**REQUIREMENTS:** Copy the entries below word for word, from the line containing "Given: Click the" through the last line of the entries, both included. Leave the pictures out of your copy.

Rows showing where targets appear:
++++
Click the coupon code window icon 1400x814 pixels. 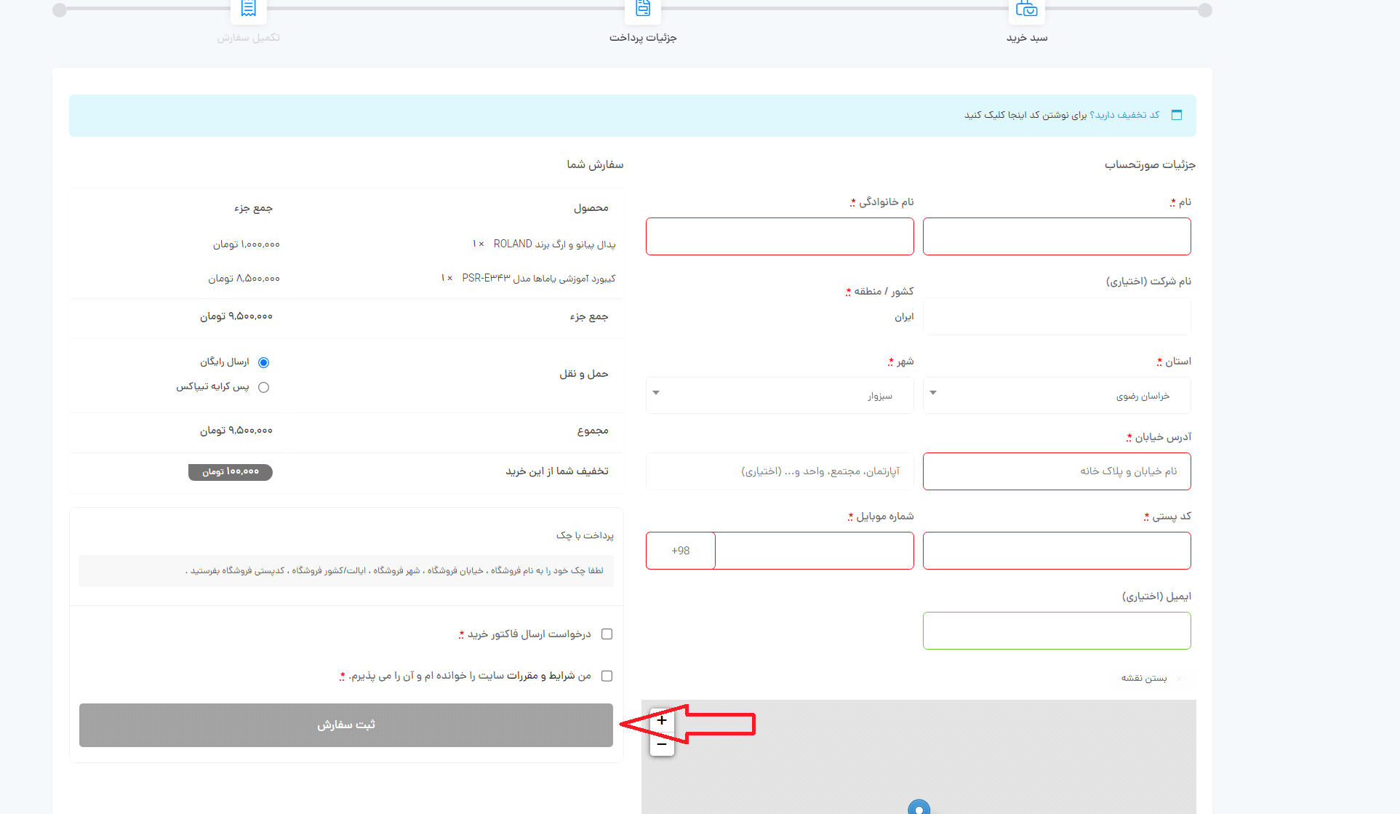[1177, 115]
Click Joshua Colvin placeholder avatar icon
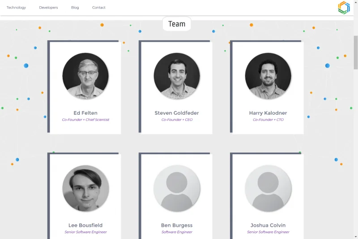 (x=268, y=188)
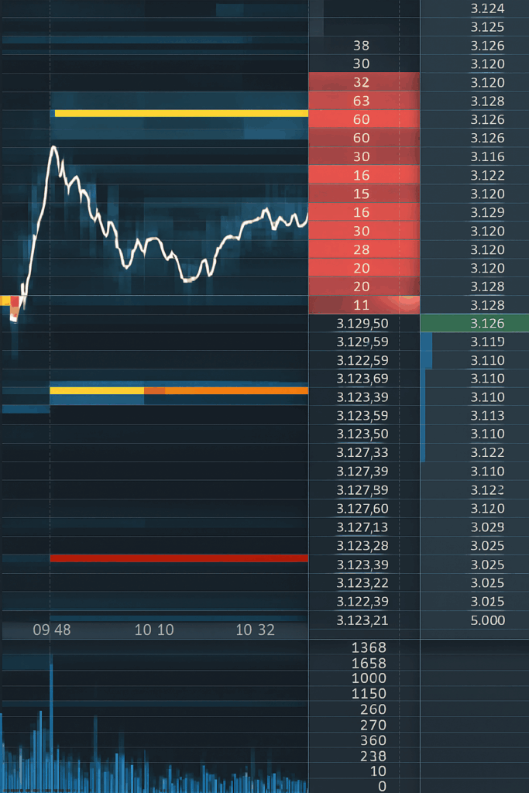Click the orange segment of the support line

[236, 390]
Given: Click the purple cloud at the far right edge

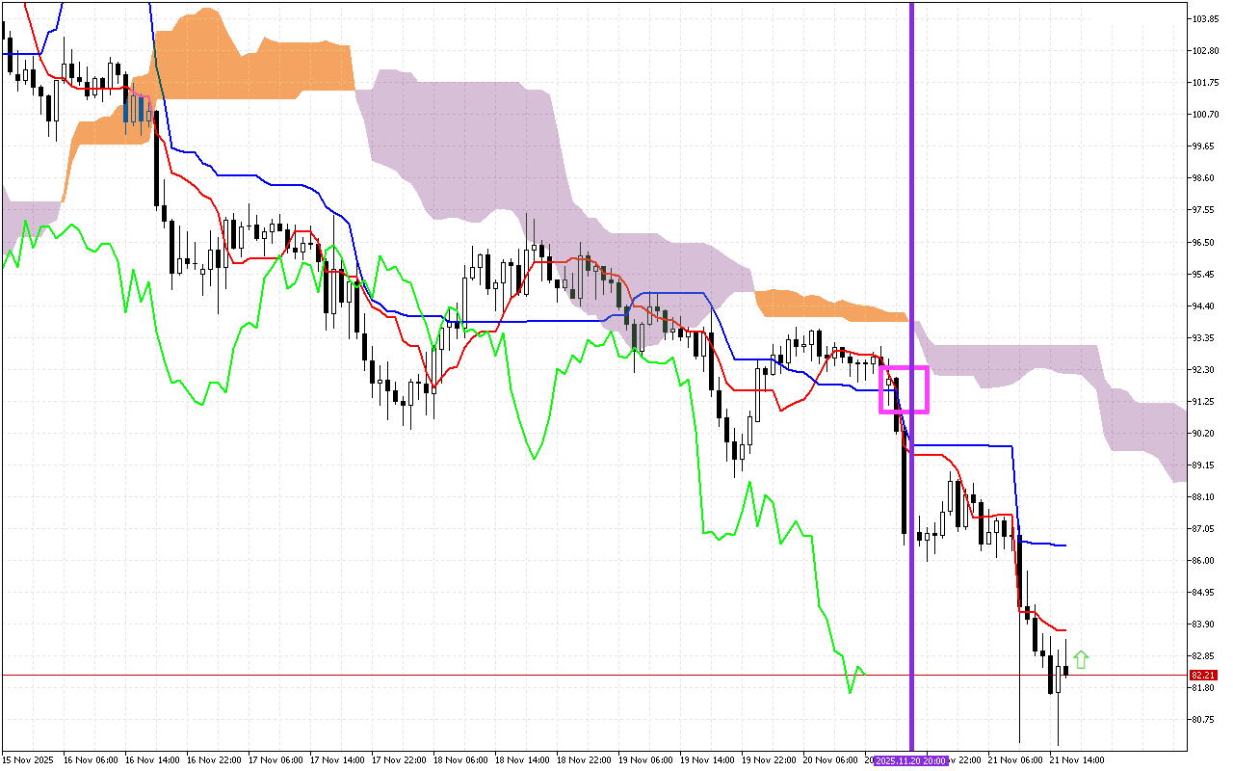Looking at the screenshot, I should tap(1156, 424).
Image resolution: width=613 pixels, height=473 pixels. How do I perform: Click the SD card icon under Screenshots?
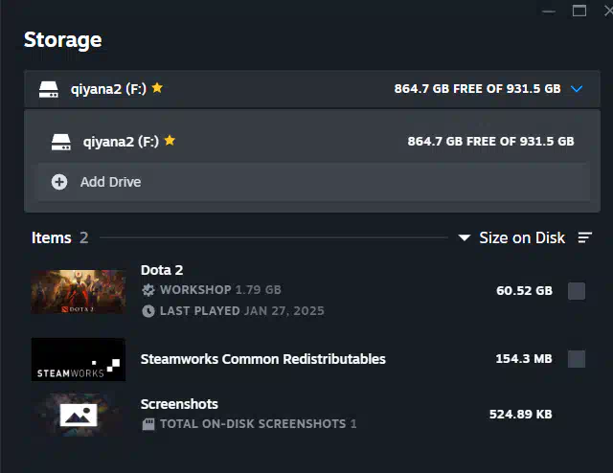pos(148,424)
++++
**ANSWER:**
Given: Click the purple cloud at the far right edge

Looking at the screenshot, I should tap(1156, 424).
Image resolution: width=613 pixels, height=473 pixels. How do I perform: Click the SD card icon under Screenshots?
pos(148,424)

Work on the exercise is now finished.